Setting of Total Maximum Daily Loads for an Urban Water Body

Abstract
The State of Oregon has established water quality standards for meeting the goals and requirements of the United States Clean Water Act. The normal model for standards is followed in Oregon where the standard is composed of designated beneficial uses and water quality criteria or action levels which are set to maintain these beneficial uses. Section 303 of the Clean Water Act requires that water bodies that fail to meet water quality, usually through non attainment of beneficial uses and measured through chronic violation of water quality criteria such as temperature, chlorophyll a (as an indicator for excessive algae growth) and dissolved oxygen, be identified as “water quality limited.” When this water quality limited designation is in place for a water body, the state must establish a total maximum daily load (TMDL). The Columbia Slough in Portland, Oregon, been designated as water quality limited.
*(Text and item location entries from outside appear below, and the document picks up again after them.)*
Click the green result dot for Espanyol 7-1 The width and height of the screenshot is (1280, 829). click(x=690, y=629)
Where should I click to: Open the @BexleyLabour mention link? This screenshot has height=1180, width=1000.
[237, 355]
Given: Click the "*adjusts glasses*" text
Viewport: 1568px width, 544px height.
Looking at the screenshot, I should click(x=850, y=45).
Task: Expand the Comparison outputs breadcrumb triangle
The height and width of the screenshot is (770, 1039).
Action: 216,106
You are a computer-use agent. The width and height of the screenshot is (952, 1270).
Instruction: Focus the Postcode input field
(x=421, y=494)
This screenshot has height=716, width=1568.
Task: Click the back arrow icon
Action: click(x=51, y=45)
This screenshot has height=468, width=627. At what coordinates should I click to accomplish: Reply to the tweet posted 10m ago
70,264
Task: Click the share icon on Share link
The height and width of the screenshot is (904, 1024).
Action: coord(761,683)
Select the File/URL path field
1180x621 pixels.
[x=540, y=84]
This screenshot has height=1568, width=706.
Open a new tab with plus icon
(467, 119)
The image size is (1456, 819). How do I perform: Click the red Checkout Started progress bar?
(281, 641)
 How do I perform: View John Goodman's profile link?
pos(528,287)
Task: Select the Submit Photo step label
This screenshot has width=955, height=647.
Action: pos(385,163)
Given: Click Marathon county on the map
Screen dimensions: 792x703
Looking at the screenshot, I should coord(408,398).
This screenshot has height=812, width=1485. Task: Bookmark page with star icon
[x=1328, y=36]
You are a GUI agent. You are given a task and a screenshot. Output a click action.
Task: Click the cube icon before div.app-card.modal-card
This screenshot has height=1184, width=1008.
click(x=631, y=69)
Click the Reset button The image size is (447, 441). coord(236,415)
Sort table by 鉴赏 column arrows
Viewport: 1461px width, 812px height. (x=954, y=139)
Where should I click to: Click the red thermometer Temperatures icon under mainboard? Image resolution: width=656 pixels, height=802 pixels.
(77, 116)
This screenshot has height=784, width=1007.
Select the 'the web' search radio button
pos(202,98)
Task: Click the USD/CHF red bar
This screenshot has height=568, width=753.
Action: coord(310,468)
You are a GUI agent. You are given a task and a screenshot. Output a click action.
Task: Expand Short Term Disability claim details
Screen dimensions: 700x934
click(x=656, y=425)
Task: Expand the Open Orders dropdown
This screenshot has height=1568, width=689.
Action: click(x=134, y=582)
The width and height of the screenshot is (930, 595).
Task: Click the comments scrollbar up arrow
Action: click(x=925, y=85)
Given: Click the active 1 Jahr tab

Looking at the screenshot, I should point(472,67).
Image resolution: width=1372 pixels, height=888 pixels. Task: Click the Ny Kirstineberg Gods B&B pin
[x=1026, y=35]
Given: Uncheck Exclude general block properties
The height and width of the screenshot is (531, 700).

The Columbia Slough is an urban water body (see Figure 21.1) that is significant to the metropolitan Portland community, because of large undeveloped reaches and potential as a valuable fish and wildlife habitat within an urbanized area. The area also contains significant commercial and industrial facilities such as the Portland International Airport. Like most water bodies, the Columbia Slough is usually thought of as a single entity and usually studied with catch-all solutions for the whole water body. The Slough, however, is more appropriately classified into several distinct reaches with unique hydraulic regimes, pollutant sources, and water quality conditions. This classification of the Slough into reaches for TMDL-setting facilitated the analysis of water quality problems and solutions. The classification into reaches did not, however, deter the consideration of watershed effects and in fact improved the chances of implementing more comprehensive watershed-wide plans.
The City of Portland and other affected municipalities and the Oregon Department of Environmental Quality have worked cooperatively to determine appropriate TMDLs for a number of pollutants that are degrading water quality. This group formed the “Core Team” that effectively came together and produced a rational plan to improve water quality of the Columbia Slough within the real and regulatory constraints imposed.
The many processes followed by the Core Team to determine appropriate TMDLs are discussed below. This includes the development of the overall TMDL process and designation and acceptance of the possible forms of TMDLS. The studies (CH2M HILL, 1995) performed included development of databases for water quality and other data management and analysis, estimation of stormwater and other pollutant loadings using SWMM and other techniques, and instream water quality modelling using CE-QUAL-W2 (Wells et al., 1995).